--- TESTO FORNITO ---

Mi ricordo che, dall’inizio del percorso con quell’U17 alla fine, non c’è mai stata una partita in cui ho avuto paura di perdere: è sempre stata una cosa che mi ha impressionato.

La tua generazione, che poi è la stessa di tutte le ragazze presenti ne La Giovane Italia, viene definita Zeta. Nel calcio femminile si traduce in una nuova era. Al di là delle opportunità che oggi ci sono, in cosa le giovani di adesso sono diverse dalle precedenti generazioni?
Nella percezione stessa che hanno del calcio. Vedono in questo il loro futuro, vogliono giocare, possono giocare. Gran parte dei settori giovanili sono cambiati e le ragazzine, anche le più piccole, hanno davvero una qualità tecnico-tattica invidiabile e che io, francamente, alla loro età probabilmente non avevo.

Tanti infortuni hanno frenato la tua carriera. Ora sei ripartita da Trieste. Come vedi il tuo futuro?

--- COMPITO 1 ---
Aggiorna l'elenco nel tratto che va dal suo inizio fino alla riga che contiene "center [150, 236].", entrambe le estremità incluse, sostituendo "coordinates" con "location" e lasciando invariato tutto il resto. Riporta solo queste righe, senza le immagini.

--- VOCI ELENCATE ---
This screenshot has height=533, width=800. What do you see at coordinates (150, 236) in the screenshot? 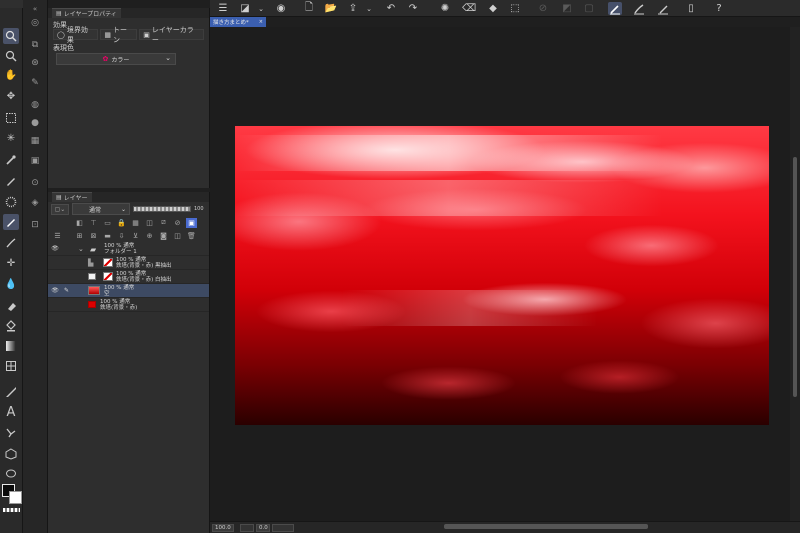
I see `combine-icon: ⊕` at bounding box center [150, 236].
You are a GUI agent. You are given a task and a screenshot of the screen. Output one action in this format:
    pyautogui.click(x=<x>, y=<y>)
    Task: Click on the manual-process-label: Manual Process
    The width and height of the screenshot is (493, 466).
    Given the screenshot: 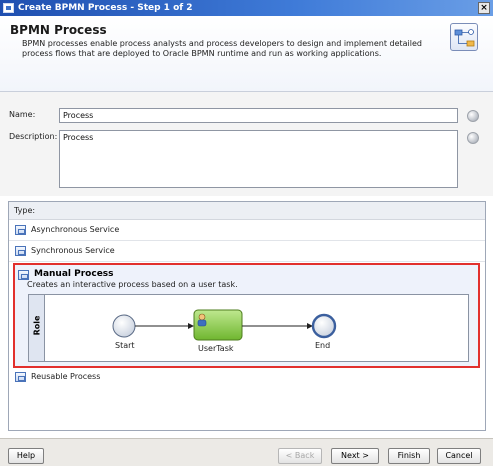 What is the action you would take?
    pyautogui.click(x=74, y=274)
    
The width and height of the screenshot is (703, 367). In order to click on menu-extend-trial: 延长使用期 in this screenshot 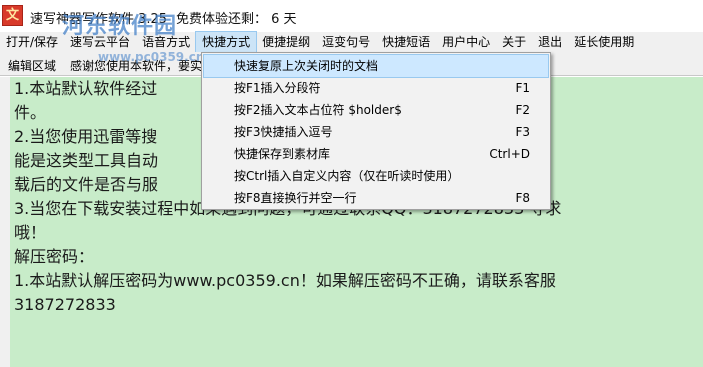, I will do `click(604, 42)`.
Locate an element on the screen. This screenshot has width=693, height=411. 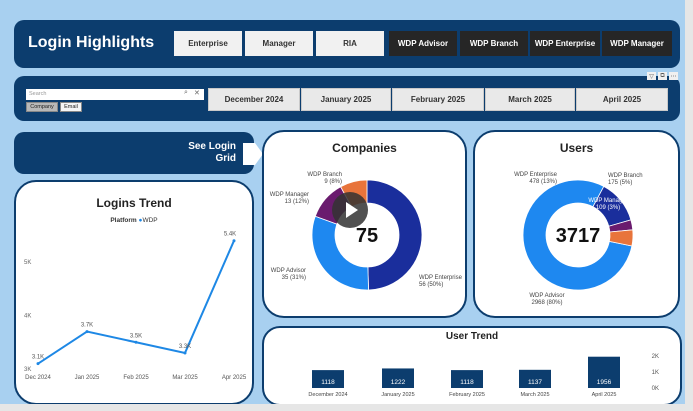
page-title: Login Highlights is located at coordinates (92, 42).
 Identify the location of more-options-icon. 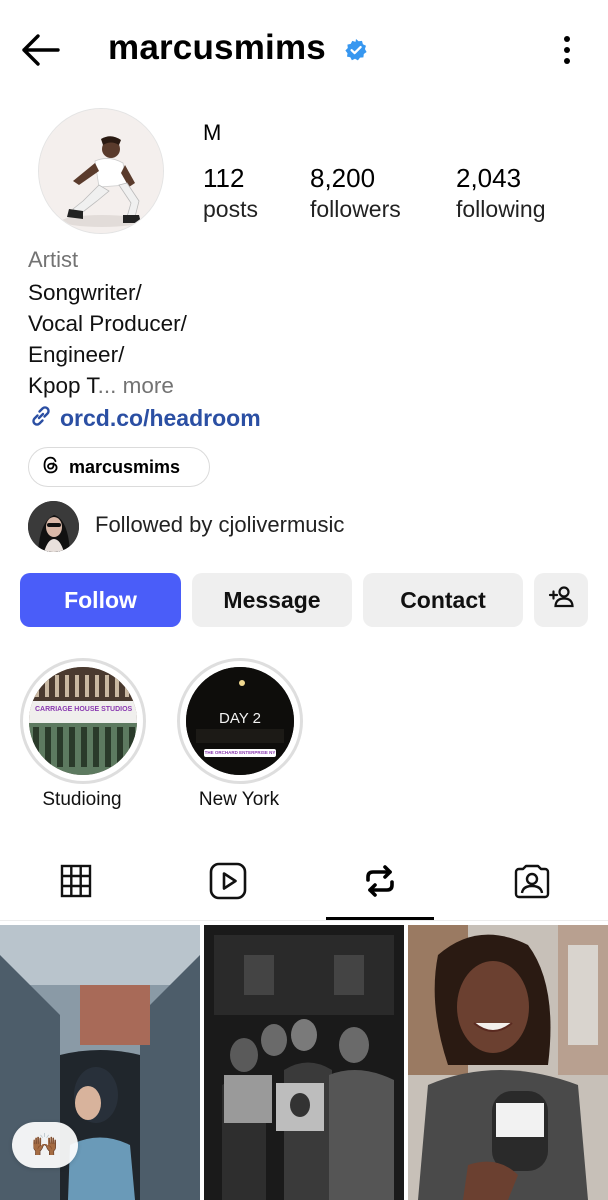
(566, 50).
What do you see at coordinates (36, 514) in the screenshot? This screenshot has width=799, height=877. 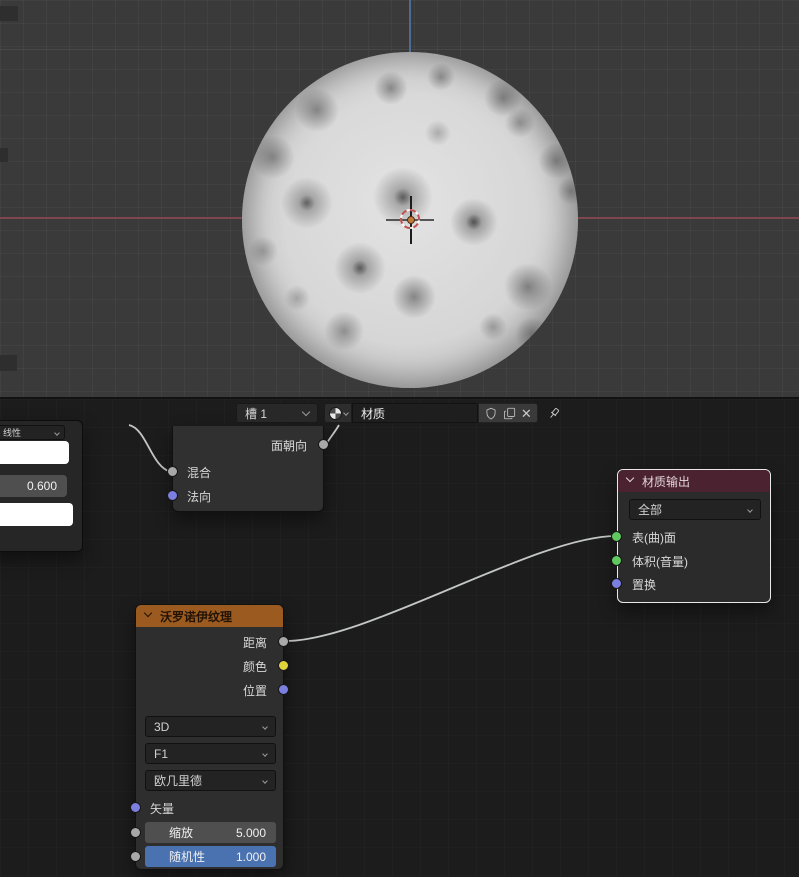 I see `color-swatch` at bounding box center [36, 514].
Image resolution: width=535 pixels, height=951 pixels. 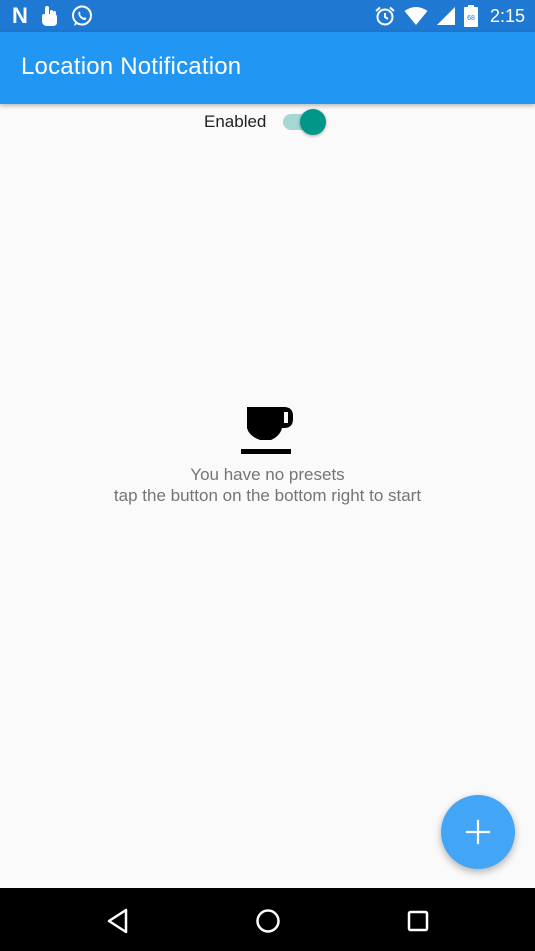 I want to click on empty-state-title: You have no presets, so click(x=268, y=474).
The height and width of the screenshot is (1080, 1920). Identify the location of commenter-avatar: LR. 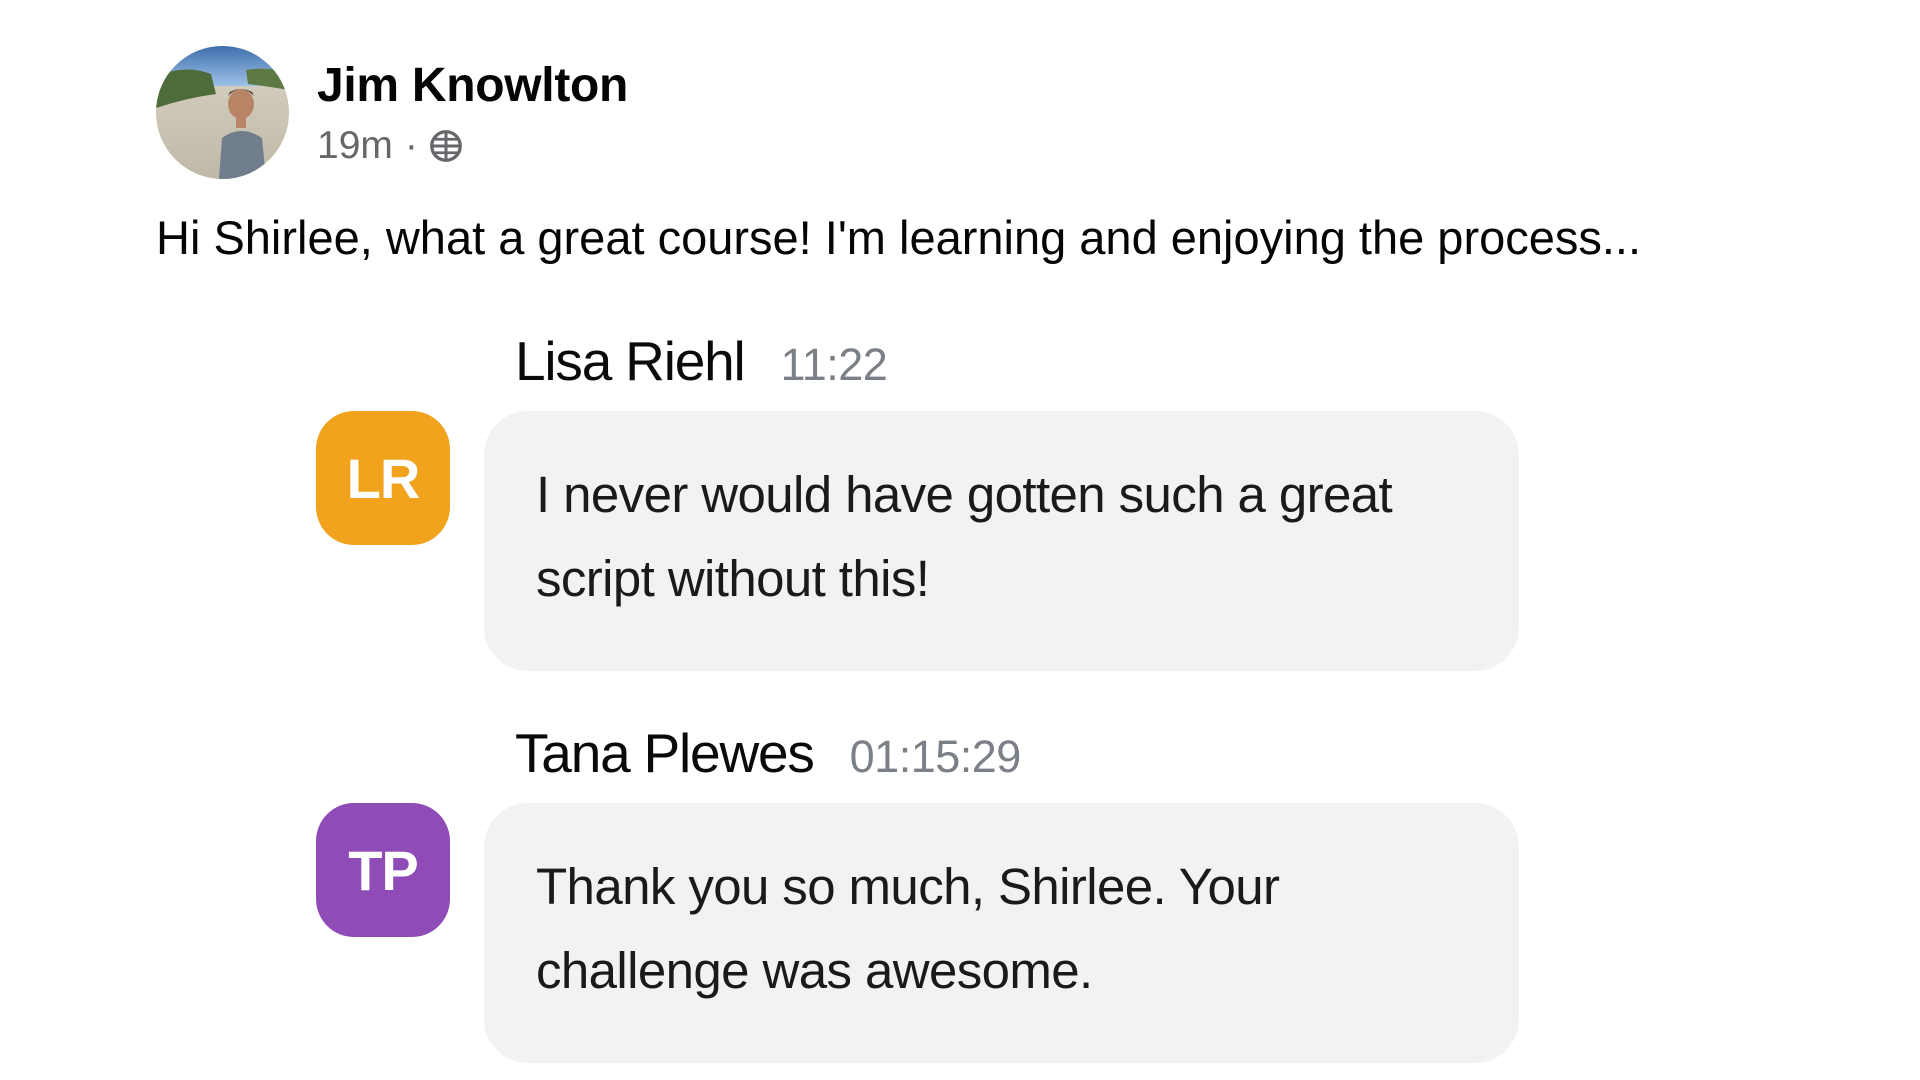
(383, 478).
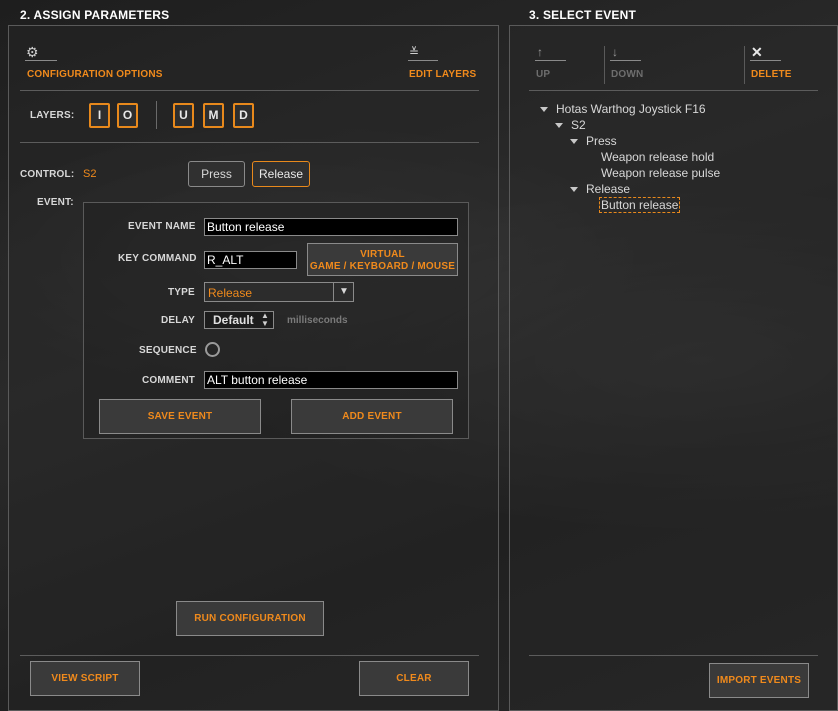  Describe the element at coordinates (382, 254) in the screenshot. I see `virtual-button-line1: VIRTUAL` at that location.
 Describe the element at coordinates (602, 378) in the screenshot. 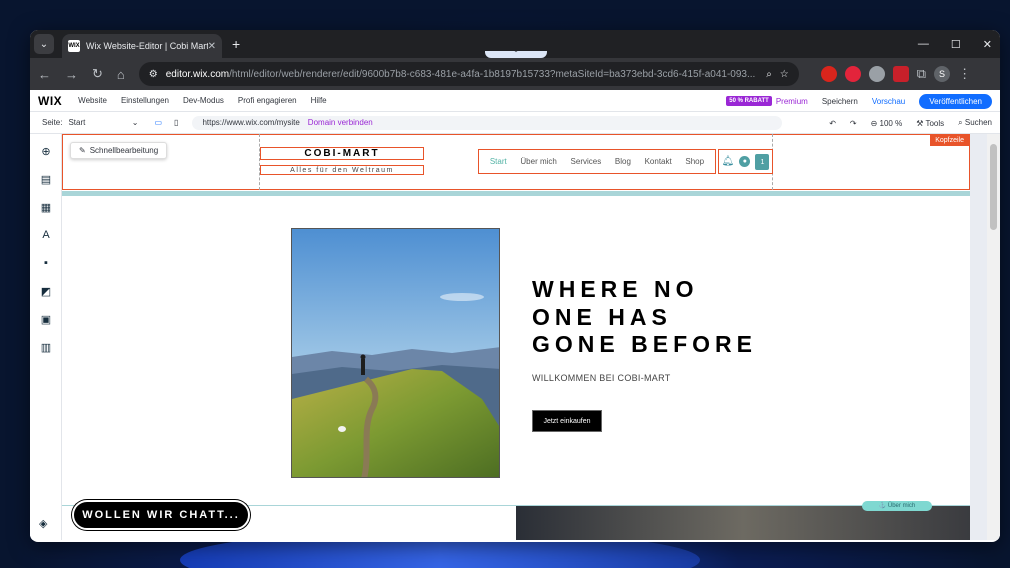

I see `hero-subtitle: WILLKOMMEN BEI COBI-MART` at that location.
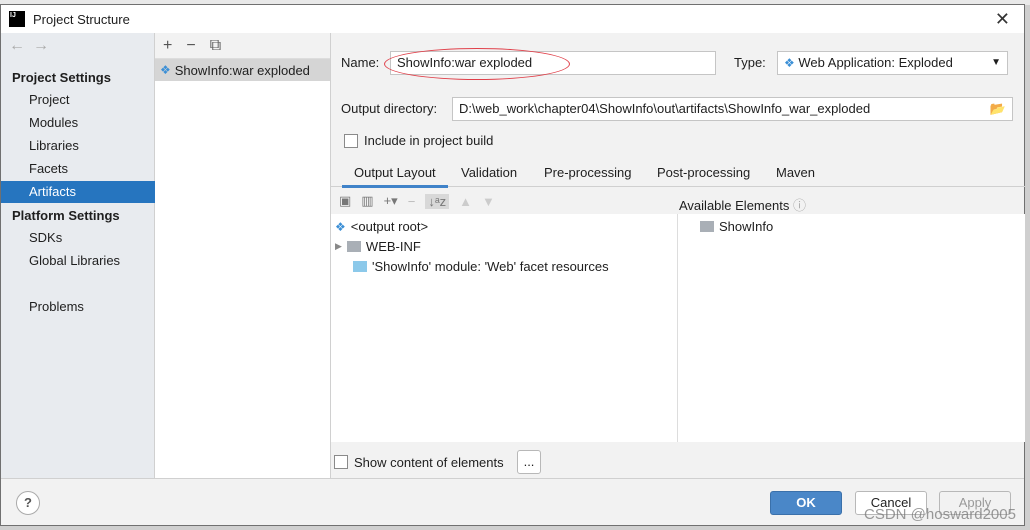 Image resolution: width=1030 pixels, height=530 pixels. Describe the element at coordinates (429, 462) in the screenshot. I see `show-content-label: Show content of elements` at that location.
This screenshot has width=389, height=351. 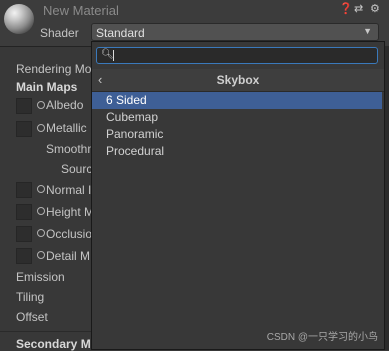 What do you see at coordinates (69, 190) in the screenshot?
I see `normal-map-label: Normal I` at bounding box center [69, 190].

--- COMPITO 2 ---
Per favore, ricopia dal brano sul calcio femminile il tratto che va da "La tua generazione, che" fino a "probabilmente non avevo.".

--- RISULTATO 1 ---
This screenshot has height=533, width=800. What do you see at location (150, 236) in the screenshot? 
I see `combine-icon: ⊕` at bounding box center [150, 236].

--- RISULTATO 2 ---
La tua generazione, che poi è la stessa di tutte le ragazze presenti ne La Giovane Italia, viene definita Zeta. Nel calcio femminile si traduce in una nuova era. Al di là delle opportunità che oggi ci sono, in cosa le giovani di adesso sono diverse dalle precedenti generazioni?
Nella percezione stessa che hanno del calcio. Vedono in questo il loro futuro, vogliono giocare, possono giocare. Gran parte dei settori giovanili sono cambiati e le ragazzine, anche le più piccole, hanno davvero una qualità tecnico-tattica invidiabile e che io, francamente, alla loro età probabilmente non avevo.